刑の時効では、刑の言渡しを受けた者は時効によりその執行の免除を得る(刑法第31条)とされ、死刑については30年、無期懲役又は禁錮は20年、10年以上の有期の懲役又は禁錮は15年、3年以上10年未満の懲役又は禁錮は10年、3年未満の懲役又は禁錮は5年、罰金は3年、拘留、科料及び没収は1年、それぞれその執行を受けないことで時効が完成します。

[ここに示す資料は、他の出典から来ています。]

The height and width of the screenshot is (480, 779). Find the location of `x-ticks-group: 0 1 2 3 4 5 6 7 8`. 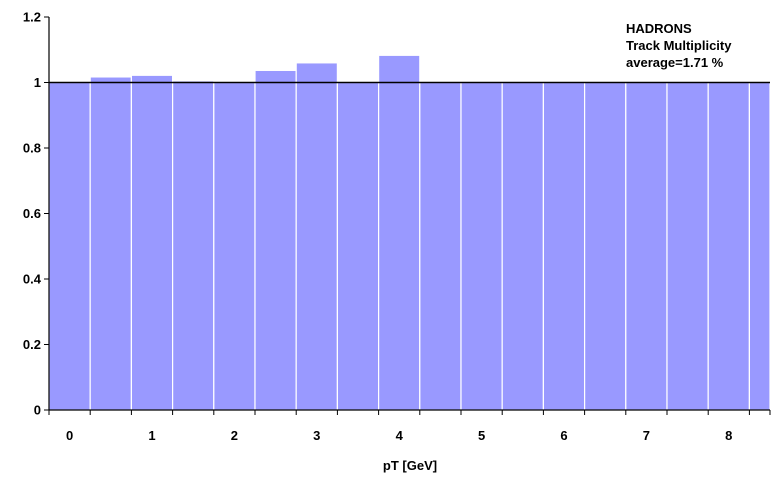

x-ticks-group: 0 1 2 3 4 5 6 7 8 is located at coordinates (410, 426).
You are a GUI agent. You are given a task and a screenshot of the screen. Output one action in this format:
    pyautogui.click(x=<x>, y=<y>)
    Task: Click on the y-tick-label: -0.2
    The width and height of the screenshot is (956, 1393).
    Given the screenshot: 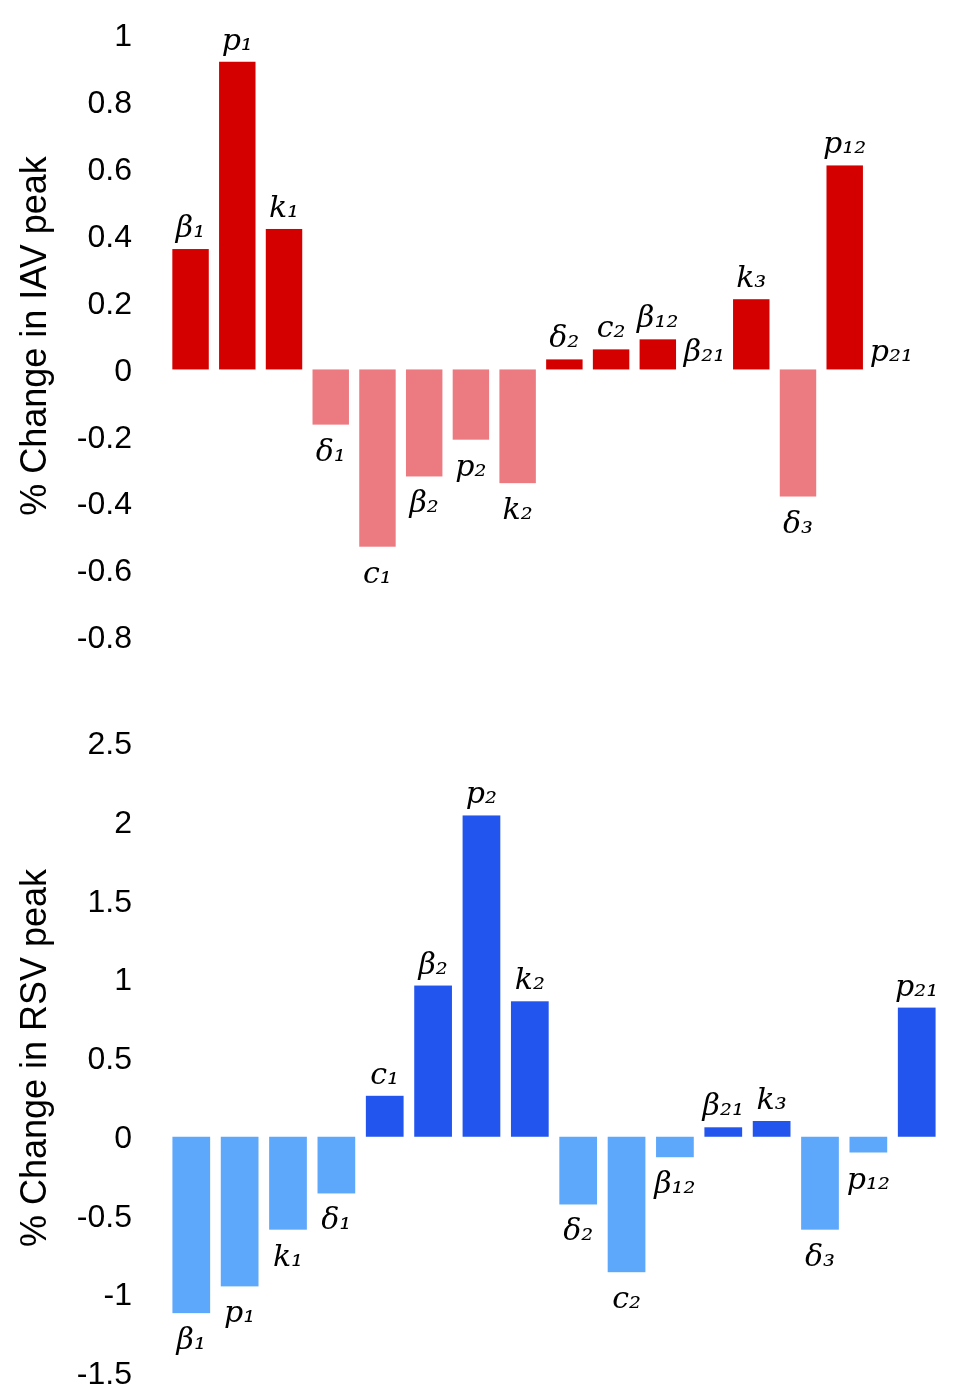 What is the action you would take?
    pyautogui.click(x=104, y=436)
    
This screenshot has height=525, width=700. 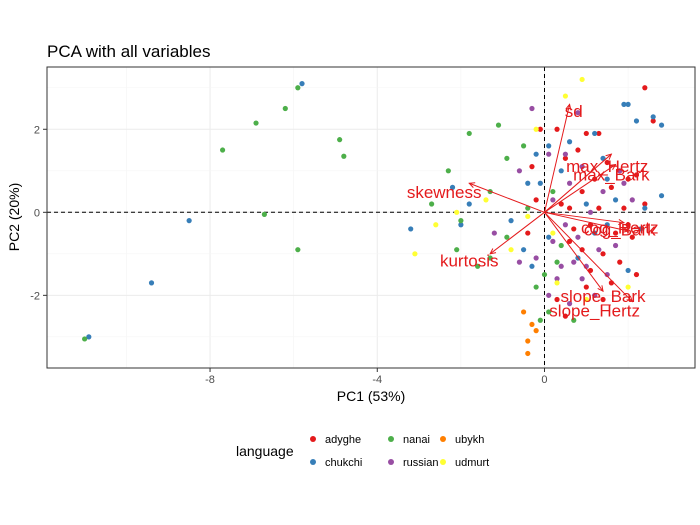 What do you see at coordinates (574, 252) in the screenshot?
I see `loading-arrow-slope_Bark` at bounding box center [574, 252].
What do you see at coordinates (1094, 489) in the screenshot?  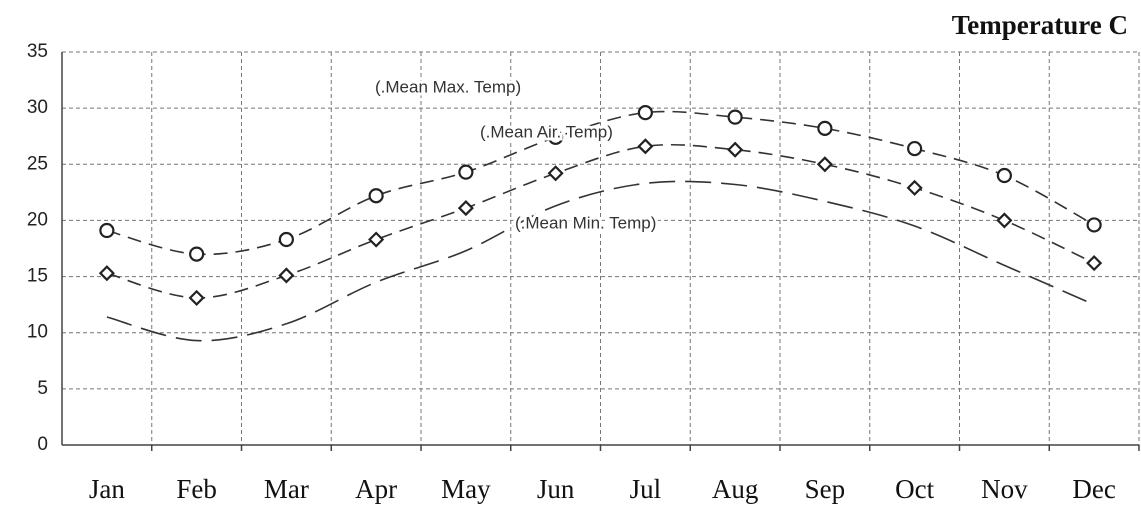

また公訴の時効は、犯罪行為が終わったときから進行する(刑事訴訟法第253条)とされ、死刑に当たる罪については25年、無期懲役又は禁錮に当たる罪は15年、長期15年以上の懲役又は禁錮に当たる罪は10年、長期15年未満の懲役又は禁錮に当る罪は7年、長期10年未満の懲役又は禁錮に当たる罪は5年、長期5年未満の懲役又は禁錮又は罰金に当たる罪は3年、拘留又は科料に当たる罪については1年が経過すると時効が完成する(刑事訴訟法第250条)とされ、二つ以上の罪がある場合はその重い刑に従うとなっています。

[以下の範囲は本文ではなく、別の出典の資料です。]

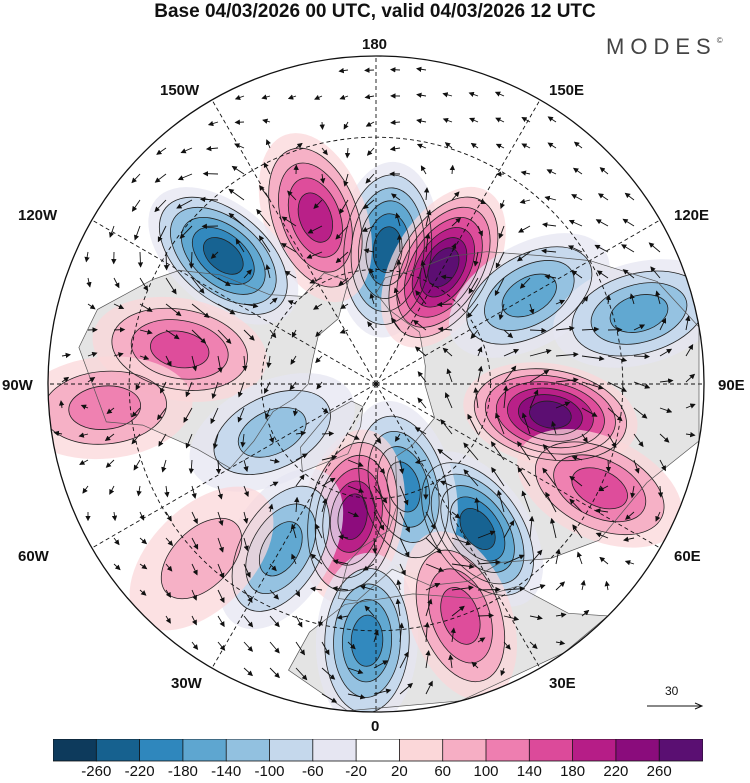 The width and height of the screenshot is (750, 783). I want to click on colorbar-tick-7: 20, so click(400, 772).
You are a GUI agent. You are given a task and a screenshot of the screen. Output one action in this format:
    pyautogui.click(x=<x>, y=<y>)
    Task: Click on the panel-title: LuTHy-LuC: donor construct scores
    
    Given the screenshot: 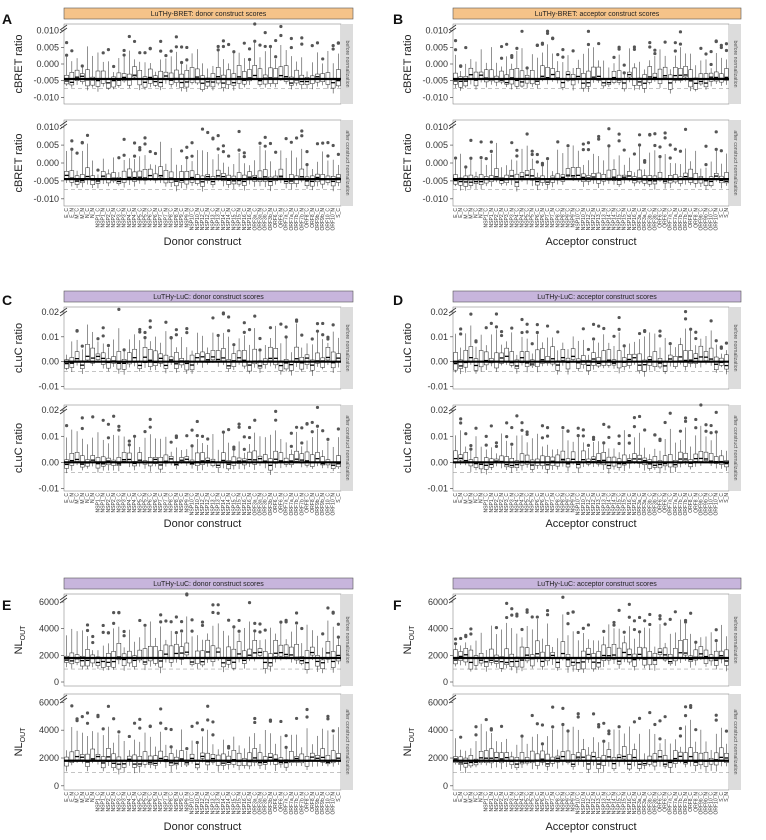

ただ重大な犯罪の被害者及び遺族がその犯罪によって心身に負う傷の深さは計り知れないものがあり、生きている限り消えるものではありません。一方犯罪者は刑が執行されず、或いは逮捕も公訴もされず一定期間さえ過ぎれば、罪の呵責を受けたか否かに関係なく平然と暮らしていくことができます。犯罪者に対し罪に見合った罰を求める被害者や遺族とって時効は大きな壁として立ちはだかっています。